The Liontrust Special Situations Fund returned -6.4%* in January. The FTSE All-Share Index comparator benchmark returned -0.3% and the average return in the IA UK All Companies sector, also a comparator benchmark, was -3.7%.
The -0.3% index return looks fairly innocuous, but beneath this headline number lay a number of influential trends which help explain the Fund and IA sector’s underperformance.
Chief among these influences was a sharp rise in interest rate expectations. Concerns over inflationary pressures and the monetary policy response were a feature of 2021, but central banks were largely happy to take a wait-and-see approach. In January, statements from the US Federal Reserve delivered a strong message that quantitative easing would finish in March, with US interest rates also likely to be raised in the same month and continue to be hiked through 2022 at a faster rate than had been anticipated.
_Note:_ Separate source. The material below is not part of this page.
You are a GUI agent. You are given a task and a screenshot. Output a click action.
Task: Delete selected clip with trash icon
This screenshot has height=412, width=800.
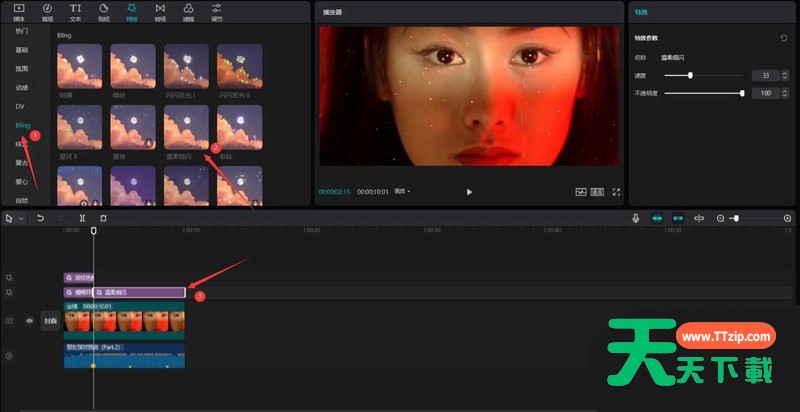click(x=103, y=217)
As well as driving up bond yields (US and UK two-year government bond yields both rose around 30bps to 1.1% and 1.0% respectively), the prospect of higher interest rates prompted a sharp equity market rotation away from ‘growth’ stocks – which suffer from higher discount rates applied to their future forecast earnings – and towards ‘value’ stocks, which, by contrast, are viewed as short-duration assets less affected by discount rates.
The rotation shows up dramatically in MSCI index data: the UK value series outperformed its growth equivalent by 12 percentage points in January alone.
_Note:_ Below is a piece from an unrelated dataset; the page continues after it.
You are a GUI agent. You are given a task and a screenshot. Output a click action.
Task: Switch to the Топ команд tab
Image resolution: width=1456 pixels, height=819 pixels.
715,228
The Economic Advantage investment process applied to this Fund is a bottom-up, stock-picking process. We do not set out to achieve any style bias outcomes within the Fund. But because the process seeks out dependable, consistent businesses with barriers to competition, high financial returns and strong balance sheets, there is an observable style footprint that emerges: a tilt towards ‘quality’ and away from value. The investment process doesn’t actively target companies with high forecast EPS (earnings per share) growth, but this often goes hand-in-hand with the characteristics it does seek, such as high cash flow return on capital; this is particularly true of the Fund’s smaller companies.
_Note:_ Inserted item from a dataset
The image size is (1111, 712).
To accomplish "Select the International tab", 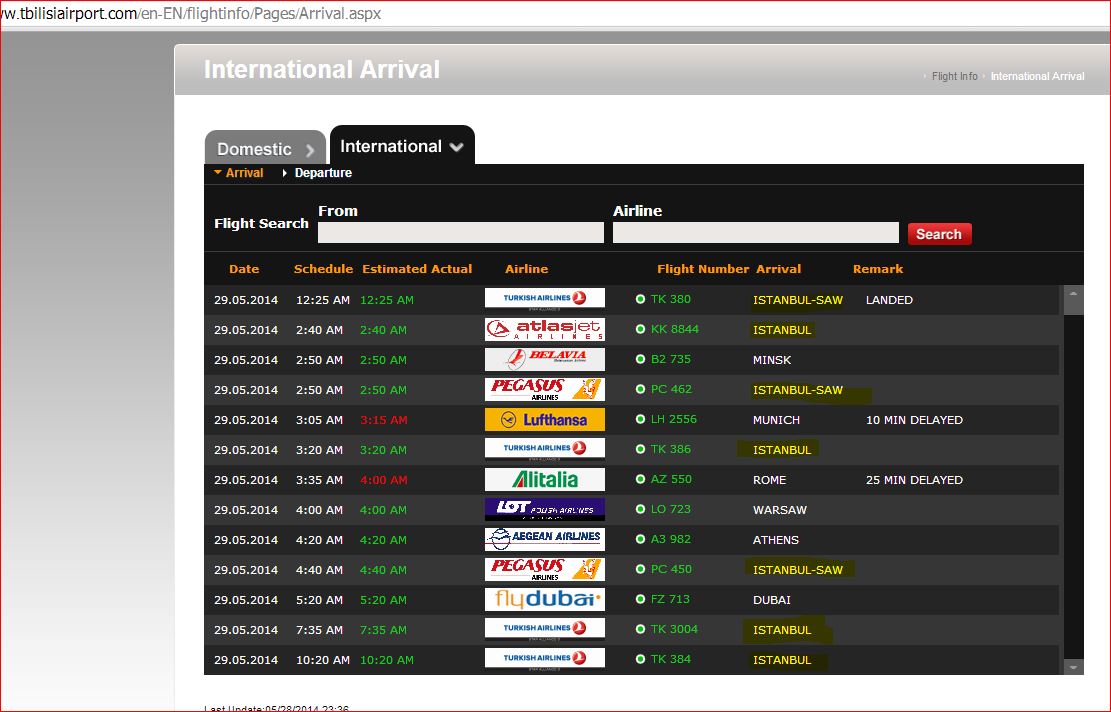I will point(401,146).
In a stark risk-off environment, there was also a size bias to equity market returns; while the FTSE 100 index made a positive 1.1% return, the mid-cap FTSE 250 lost 6.5% and the FTSE Small Cap returned -3.9%. The FTSE AIM All Share Index fared even worse, losing 10%.
As well as having a pro-quality and anti-value tilt, the Fund also has a bias away from the FTSE 100 and towards mid and small caps. The Fund has 39% exposure to the FTSE 100 – well below its 80% weight in the FTSE All-Share – with 29% in FTSE 250 stocks, 2% in FTSE Small Caps and 22% in AIM stocks.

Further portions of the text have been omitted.